L’ ARAN ribadisce, inoltre, che il carattere inderogabile del diritto alle ferie è finalizzato a consentire al lavoratore il recupero delle energie psicofisiche, a tutela della sua salute e dello sviluppo della sua personalità complessiva. Tali finalità costituiscono, di conseguenza, una vera e propria obbligazione per il datore di lavoro, rendendolo “debitore” dell’obbligo di sicurezza e di tutela della personalità e della salute psicofisica dei propri dipendenti ai sensi dell’art. 2087 del codice civile.
Sotto tale profilo e secondo costante giurisprudenza - tenuto anche conto del vigente divieto di monetizzazione delle ferie - è onere dell’amministrazione vigilare sulla fruizione delle ferie da parte dei lavoratori e, di conseguenza, sul rispetto dei termini temporali previsti.

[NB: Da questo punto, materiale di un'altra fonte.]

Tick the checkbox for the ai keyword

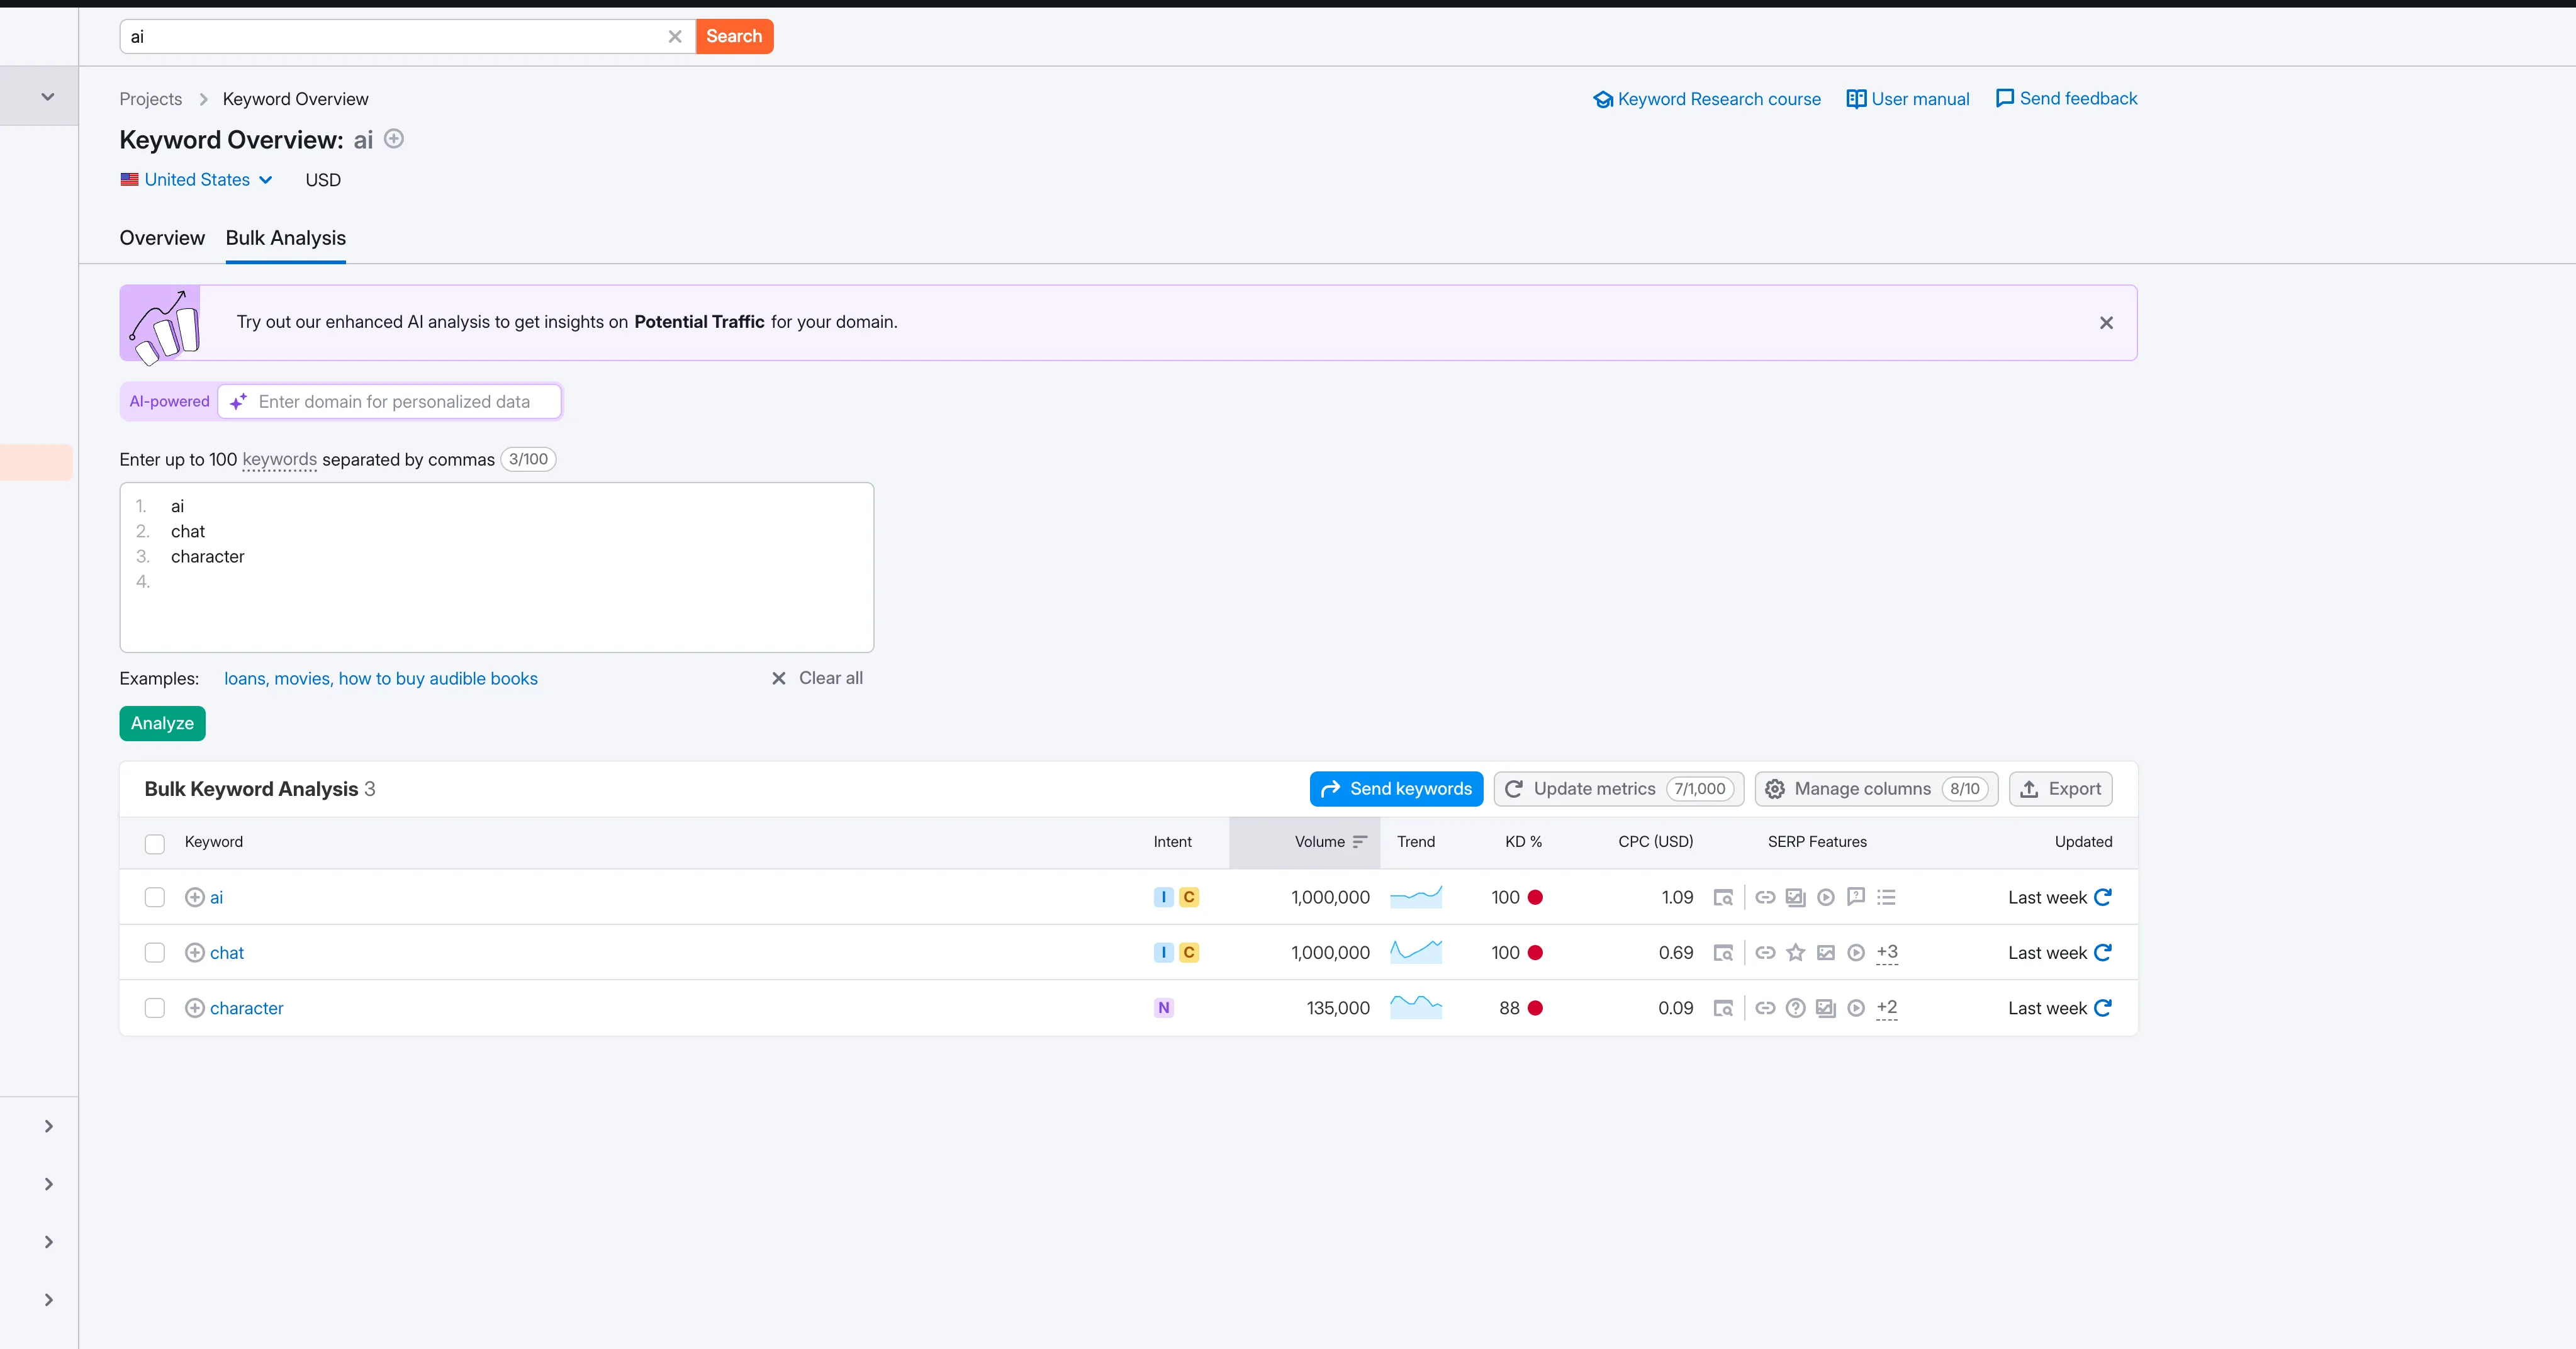point(155,897)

In particolare - anche alla luce dei principi enunciati dalla giurisprudenza europea (Corte UE 6.10.2018 in causa C-684/16, punti da 45 a 47) - il datore di lavoro:
• non può sottrarre automaticamente al lavoratore il diritto alle ferie dopo aver preso atto della loro mancata fruizione entro i tempi contrattuali;
• prima di poter “azzerare” il contatore delle ferie maturate e non godute, ha l’onere di dimostrare di aver esercitato tutta la diligenza necessaria affinché il lavoratore fosse messo effettivamente in condizione di fruire delle ferie annuali retribuite alle quali aveva diritto;
• è tenuto ad assicurarsi che il lavoratore fruisca delle ferie annuali retribuite, invitandolo - se necessario anche formalmente - a fruirne in tempo utile a garantire che le stesse siano ancora idonee ad apportare all’interessato il riposo e la distensione cui esse sono volte.

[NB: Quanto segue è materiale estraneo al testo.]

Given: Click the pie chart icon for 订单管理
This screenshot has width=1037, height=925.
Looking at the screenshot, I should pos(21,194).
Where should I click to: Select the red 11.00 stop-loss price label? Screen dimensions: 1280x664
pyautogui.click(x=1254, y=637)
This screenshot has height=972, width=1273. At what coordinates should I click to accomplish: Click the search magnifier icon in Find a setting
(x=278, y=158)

Si deve concludere che, pur non potendosi escludere casi eccezionali che rendono di fatto impossibile la fruizione delle ferie nei tempi stabiliti contrattualmente (come, ad esempio, un lungo periodo di malattia), in via ordinaria, il lavoratore non dovrà subirne la cancellazione di imperio da parte del datore di lavoro, tranne nel caso in cui abbia consapevolmente deciso di rinunciarvi.

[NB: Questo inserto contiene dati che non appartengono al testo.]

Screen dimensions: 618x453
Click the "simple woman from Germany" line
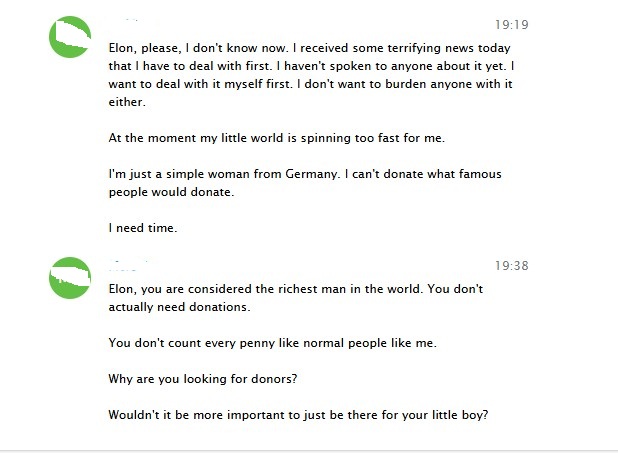click(305, 174)
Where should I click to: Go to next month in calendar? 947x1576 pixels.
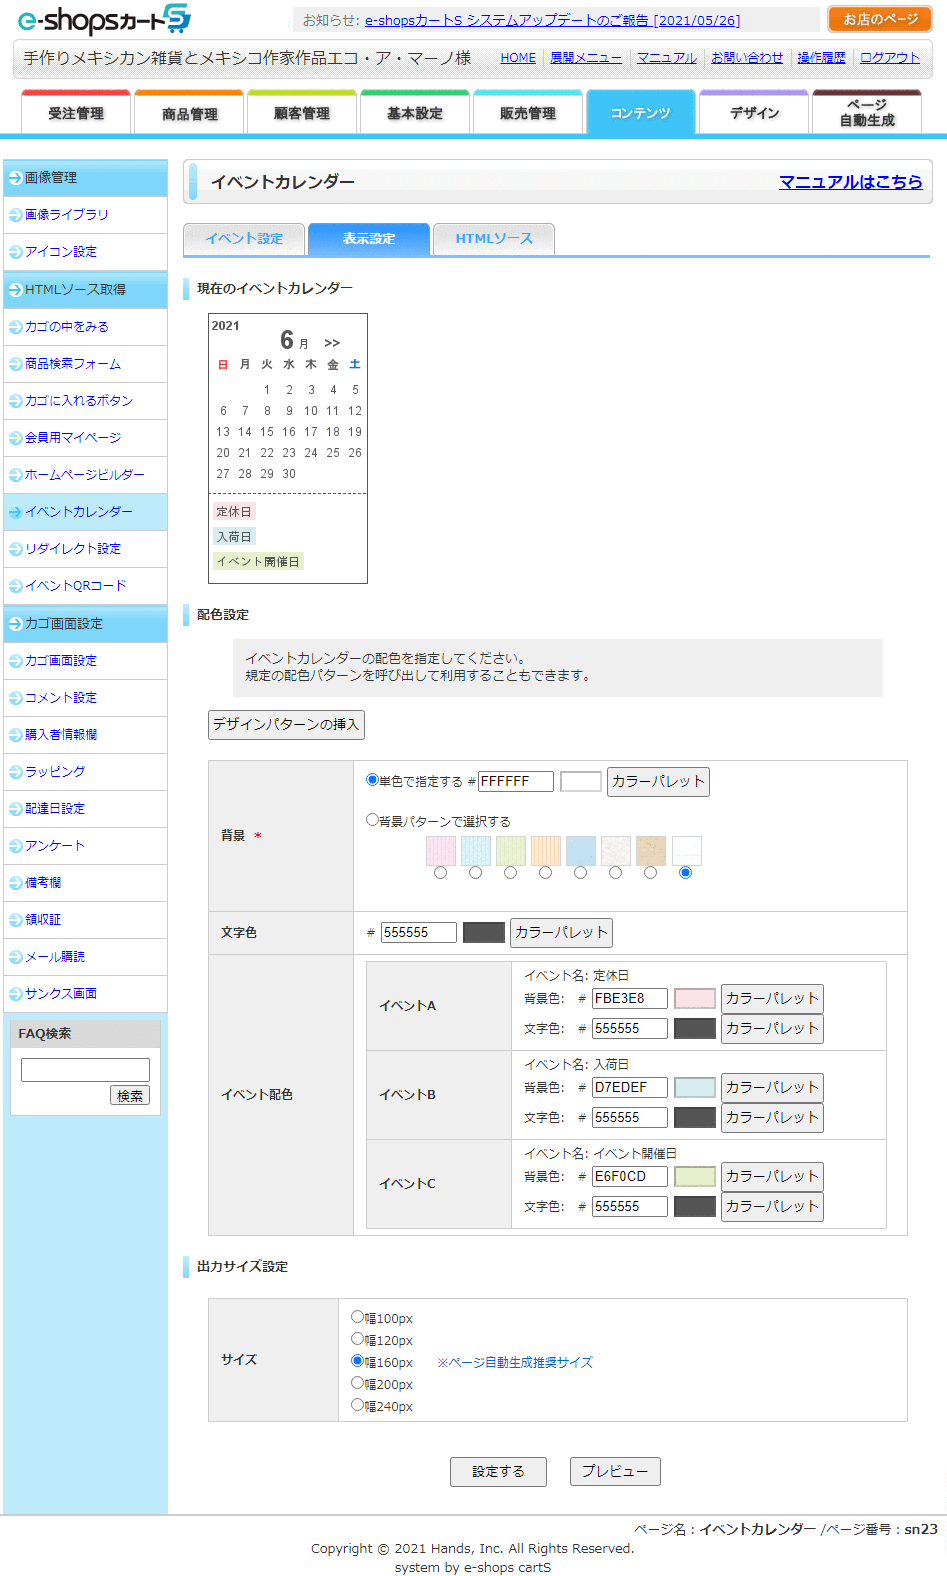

Il dipendente non solo non può perdere il diritto a fruire delle ferie pregresse, ma soprattutto permane il suo diritto a vedersele monetizzate dopo la cessazione del rapporto di lavoro.
Grava, quindi, sul datore l’onere di dimostrare di aver adottato tutte le misure idonee a consentire al lavoratore di esercitare concretamente il suo diritto informandolo, altresì, che la mancata fruizione potrebbe comportare la perdita dell’indennizzo, e che, quindi, il lavoratore abbia - nonostante tutto - rinunciato volontariamente e consapevolmente con conseguente perdita della corrispondente indennità finanziaria.
Qualora ciò non accada, sarà quindi possibile attivarsi nei confronti del datore per richiedere il pagamento dell’indennità relativa ai giorni di ferie accumulati negli anni, nella misura pari alla retribuzione lorda per ogni giorno non goduto, oltre ai riflessi previdenziali.